### PAGE EXCERPT
—————

When is it time to stop with literacy interventions and move to literacy strategies?

I recently had the great honour of speaking at The Education Show in Birmingham. I was up against Radio 2 DJ Simon Mayo so I was delighted to have a full house who wanted to hear me talk about preparing SEN students for life, not just for exams. 

After the talk, I was by the Scanning Pens stand and a lady was being given a demonstration of how one of their products easily turns printed text into speech. It will read for you basically. A wondrous piece of assistive technology for people with dyslexia.

Anyway, this lady said she didn’t know what to think of it and she didn’t know if she liked it.  Would it not make students lazy and stop them learning? I’m not going to lie, I think I did well not to respond with a lot of swear words. Instead I explained to her that not being able to read tends to be a bigger barrier to learning taking place. Also, people don’t struggle with reading because they are lazy – why are there still educators that think this?  “Oh that will make them lazy readers.” Um, they don’t struggle with reading because they are lazy!!!

—————

### MATERIAL SHOWN
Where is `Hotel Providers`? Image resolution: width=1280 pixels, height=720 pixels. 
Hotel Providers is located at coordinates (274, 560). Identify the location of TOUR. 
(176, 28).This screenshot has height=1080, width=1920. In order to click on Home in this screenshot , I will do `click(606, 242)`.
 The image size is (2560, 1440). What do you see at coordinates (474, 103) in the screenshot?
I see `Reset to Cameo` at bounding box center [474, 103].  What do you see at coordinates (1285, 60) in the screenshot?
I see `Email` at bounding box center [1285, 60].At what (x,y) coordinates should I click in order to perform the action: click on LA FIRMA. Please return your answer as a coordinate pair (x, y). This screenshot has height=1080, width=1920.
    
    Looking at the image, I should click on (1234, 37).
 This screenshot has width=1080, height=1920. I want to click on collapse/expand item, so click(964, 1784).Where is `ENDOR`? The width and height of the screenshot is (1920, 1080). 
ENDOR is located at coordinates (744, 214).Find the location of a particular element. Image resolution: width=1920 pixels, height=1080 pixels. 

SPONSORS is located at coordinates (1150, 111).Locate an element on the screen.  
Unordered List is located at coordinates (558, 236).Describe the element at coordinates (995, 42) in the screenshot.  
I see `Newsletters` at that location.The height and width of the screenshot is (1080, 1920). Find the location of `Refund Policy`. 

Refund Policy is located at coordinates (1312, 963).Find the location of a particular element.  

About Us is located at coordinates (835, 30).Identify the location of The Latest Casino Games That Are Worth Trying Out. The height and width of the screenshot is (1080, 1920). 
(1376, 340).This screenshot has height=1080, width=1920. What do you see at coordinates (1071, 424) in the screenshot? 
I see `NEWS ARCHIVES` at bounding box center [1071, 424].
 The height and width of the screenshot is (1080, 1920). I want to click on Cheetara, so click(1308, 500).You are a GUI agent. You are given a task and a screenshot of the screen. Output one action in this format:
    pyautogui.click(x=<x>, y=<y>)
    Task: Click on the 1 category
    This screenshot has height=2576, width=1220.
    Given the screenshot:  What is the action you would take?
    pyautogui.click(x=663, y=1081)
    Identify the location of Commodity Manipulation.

—————

### EXPLORE THE MATERIAL
1. Swap "Birmingham" for "London" and give the blog post on literacy interventions again, between "When is it time" and "people with dyslexia.", inclusive.
2. According to the blog post on literacy interventions, who was the writer up against when speaking at The Education Show?
The listing can be set aside; it plays no part here.

### TASK-BY-TASK OUTPUTS
1.
When is it time to stop with literacy interventions and move to literacy strategies?

I recently had the great honour of speaking at The Education Show in London. I was up against Radio 2 DJ Simon Mayo so I was delighted to have a full house who wanted to hear me talk about preparing SEN students for life, not just for exams. 

After the talk, I was by the Scanning Pens stand and a lady was being given a demonstration of how one of their products easily turns printed text into speech. It will read for you basically. A wondrous piece of assistive technology for people with dyslexia.

2. Radio 2 DJ Simon Mayo.